Trying the tweaks is free, if they give you what you're looking for it's a pretty simple thing to try without spending money. If you're not satisfied after, I'd probably look at upgrading the system, though RAM never hurts.
 

el-John-o

Dabbler
Joined
Jan 26, 2013
Messages
15
Read through the thread carefully before you try the tweaks, there were some "adjustments" along the way. I think those tweaks will definitely help with the directory listings and help your transfer speeds a little. CIFS is a CPU hog, but it is also a single threaded (one cpu) app, so adding another CPU won't really help that. Adding more RAM should help though. You didn't mention if your mirror was ZFS or UFS.

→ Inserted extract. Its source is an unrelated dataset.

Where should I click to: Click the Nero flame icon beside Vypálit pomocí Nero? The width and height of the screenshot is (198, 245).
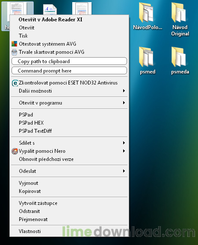click(x=15, y=151)
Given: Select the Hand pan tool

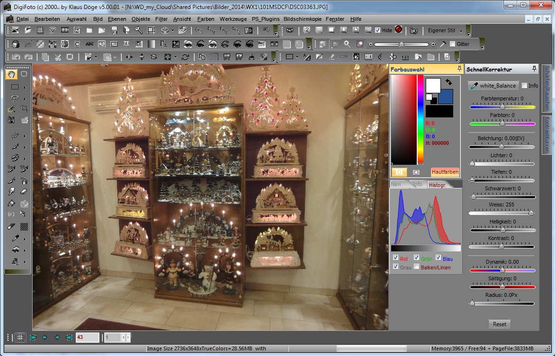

Trying the tweaks is free, if they give you what you're looking for it's a pretty simple thing to try without spending money. If you're not satisfied after, I'd probably look at upgrading the system, though RAM never hurts.

It's ZFS.

Well, I've been messing with the tweaks for a while. Performance only got worse (I read every post in that thread). It finally got to the point where after 10 minutes I was staring at a blank window. So I reverted to a backed up copy of loader.conf and removed all of the auxillary parameters.

Bedtime now, I'll keep researching and looking through threads. I may need to just go back to Ubuntu server. I really like the idea of FreeNAS and ZFS but it doesn't seem to like me... Oh well, I won't give up just yet, I'll keep tweaking.

I've made a list of the most 'up to date' of all the tweaks in that thread, and tomorrow evening if I get a chance, I may start plugging them in one by one and seeing what works or what doesn't. I'm honestly okay with 60MB/s speeds and such, if the directory listings were just up to snuff and I could actually GET those speeds.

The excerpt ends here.